#### TASK BRIEF:
Nothing but the lines from the one containing "At what coordinates" through the end of the entries should be set down, each exactly as written.

#### INFORMATION SHOWN:
•••

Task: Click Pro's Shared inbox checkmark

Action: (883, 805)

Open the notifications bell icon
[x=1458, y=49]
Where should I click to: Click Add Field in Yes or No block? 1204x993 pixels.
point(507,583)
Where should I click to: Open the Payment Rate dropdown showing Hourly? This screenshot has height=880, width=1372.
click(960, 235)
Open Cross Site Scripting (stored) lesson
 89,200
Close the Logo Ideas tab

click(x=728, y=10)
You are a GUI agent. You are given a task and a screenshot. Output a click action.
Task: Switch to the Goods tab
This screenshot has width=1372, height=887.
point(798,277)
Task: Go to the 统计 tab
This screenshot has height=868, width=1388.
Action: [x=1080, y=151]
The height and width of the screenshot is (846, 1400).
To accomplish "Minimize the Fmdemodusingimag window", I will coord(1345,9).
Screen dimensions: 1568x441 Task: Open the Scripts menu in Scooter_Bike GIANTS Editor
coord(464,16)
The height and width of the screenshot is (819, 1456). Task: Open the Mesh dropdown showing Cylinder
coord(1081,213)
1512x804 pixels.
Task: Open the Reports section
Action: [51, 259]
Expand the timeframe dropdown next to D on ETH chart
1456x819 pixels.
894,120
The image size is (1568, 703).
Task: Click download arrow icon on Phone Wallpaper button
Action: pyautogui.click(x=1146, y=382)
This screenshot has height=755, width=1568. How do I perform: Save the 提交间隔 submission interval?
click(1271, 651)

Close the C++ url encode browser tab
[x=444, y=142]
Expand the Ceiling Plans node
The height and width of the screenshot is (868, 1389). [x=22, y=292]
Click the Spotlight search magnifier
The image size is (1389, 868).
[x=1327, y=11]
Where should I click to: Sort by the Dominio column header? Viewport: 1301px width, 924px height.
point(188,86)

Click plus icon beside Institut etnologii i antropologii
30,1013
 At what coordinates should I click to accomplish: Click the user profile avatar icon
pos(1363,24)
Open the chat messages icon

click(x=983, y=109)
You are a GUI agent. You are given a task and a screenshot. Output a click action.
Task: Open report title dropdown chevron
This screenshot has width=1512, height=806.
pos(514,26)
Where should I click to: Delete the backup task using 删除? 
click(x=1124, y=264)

•••

#### RESPONSE:
 At what coordinates should I click to accomplish: Click the user profile avatar icon
pos(1363,24)
Open the chat messages icon

click(x=983, y=109)
You are a GUI agent. You are given a task and a screenshot. Output a click action.
Task: Open report title dropdown chevron
This screenshot has width=1512, height=806.
pos(514,26)
Where should I click to: Delete the backup task using 删除? 
click(x=1124, y=264)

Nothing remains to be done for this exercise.